Team name: Mozzie Cloud Shaker
Team member’s full names: 1- Syed Qaisar Jalil 2- Stephan Chalup 3- Jamil Khan 4- Soultana Papasotiriou and prossibly additional experts
Team Lead’s name: Syed Qaisar Jalil
Name of Project with a one-sentence description An attractor and repeller framework of intelligent networked mozzie traps using multi-agent reinforcement learning and communication network techniques to make an outside area mozzie free
Create a link from YouTube to a video of no more than 3-minutes duration that outlines your project and its proposed outcomes.
A longer description of what your Project is about, including these headings (no more than 1,000 words in total):
Define the problem you are seeking to solve. During summer at UoN it becomes impossible to sit outside, e.g., the center courtyard in the Union building, due to the mozzies. Our aim is to propose a solution that will make the outside sitting places mozzies free.
Describe your big idea (what is the vision?). The idea is to create intelligent attractor and repeller using multi-agent deep reinforcement learning (which is a branch of machine learning). These multi-agents will be connected via a wireless network.
Describe and illustrate (if possible) your proposed solution. The approach we are suggesting is based on multiagent reinforcement learning.
It will be used to estimate and control (“shake”) a cloud of insects by a ring of agents. The agents are networked CO2 emitters, light emitters, fans and sensor-traps that can count sapped animals.
I.e. we do not trace Mozzie flight paths but only the endpoints and timing when they enter the traps. The zap count over time is the reinforcement learning signal required to train our multiagent system.
As there would be a ring of sensors (e.g. 10) around an area like the center courtyard in the Union building the zap signals will provide some information about the number and dynamics of the insect cloud.
If we can control CO2 emitters, fans and/or light at the (stationary) sensor-traps, they act like 10 trained shepherd dogs “running around” or better, standing around and barking at a herd of cattle (the Mozzies).
- What is the core foundation of your research or solution (this could be technology, research, know-how, etc)?
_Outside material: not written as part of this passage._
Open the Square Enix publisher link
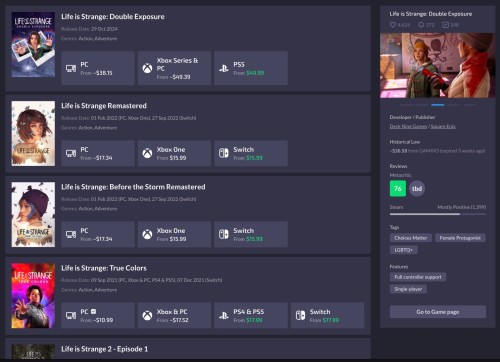(443, 126)
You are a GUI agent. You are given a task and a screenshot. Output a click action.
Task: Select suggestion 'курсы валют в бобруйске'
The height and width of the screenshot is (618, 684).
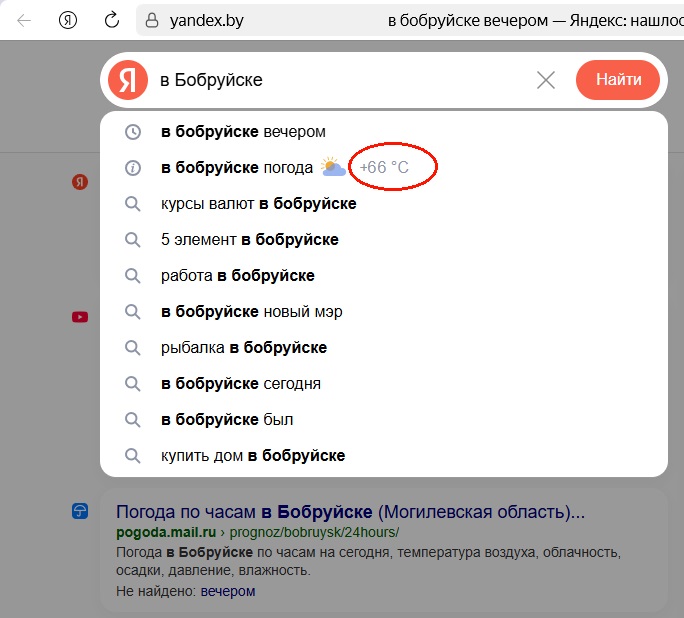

The core foundation of our project is the use of a multi-agent system which is trained via reinforcement learning.
We also assume that mozzies swarm or somehow interact. This is still an open research question according to the challenge's expert panel.
Describe who you think your end-user and/or paying customer could be. The end product can be used for any sitting place such as sitting places in university, hospital, etc.
Describe your Technology Readiness Level or Research Literature Level. The project development is yet to be started.
Describe the top three critical hypotheses you want to explore, including: How you will test them; Describe your experimental plan, including any new technologies or tools to be developed; and If your experiment/s in the testing phase is successful what are the next steps?
Initially, a simulation study should reveal how much training time is required to establish this optimal mosquito trap.
The trap circle would also be useful and effective without training and could be sold.
If a few hundred of them are installed they can then all be networked and this way shorten training time and jointly achieve optimal behavior. The required scale and feasibility of the approach could also be tested in simulation first.
The system can also include cameras to check where humans or animals are in the scene and what the lighting is like.
We will also develop a hardware prototype of the mozzie trap with mozzie counter.
Short summary: Essentially we will modify existing zapper traps by adding a counter (how many mozzies are zapped) and we will network and control them. This should make the group of traps to work together as a team and make them more efficient.
- Describe how would use the funding to progress your hypotheses, including:
How will the work described be performed within the budget (up to AU$5,000) and time period (6 months) allocated for the testing phase (resources, capability, etc)? What essential outcomes will you generate during your testing phase? Include a brief breakdown of allowable costs.
$2500: Development of a simulation of a mozzie swarm and how it is controlled by a ring of intelligent networked mozzie traps with counter. The main techniques is multi-agent reinforcement learning.
$2500: Hardware prototype of modified networked mozzie trap with counter.
- What you’ve done to date, including challenges and wins.
We have experience with reinforcement learning, hardware development, networking and simulations.
- Why your idea is an unconventional or creative approach to the problem. The recent advances in the field multi-agent reinforcement learning have allowed obtaining an optimal policy in learning problems. Now, formulating the mozzie problem as a learning problem where multiple agents are connected and working together to make the place mozzie-free is an unconventional approach compared to the traditional methods where multiple devices are deployed without any communication or coordinated behavior.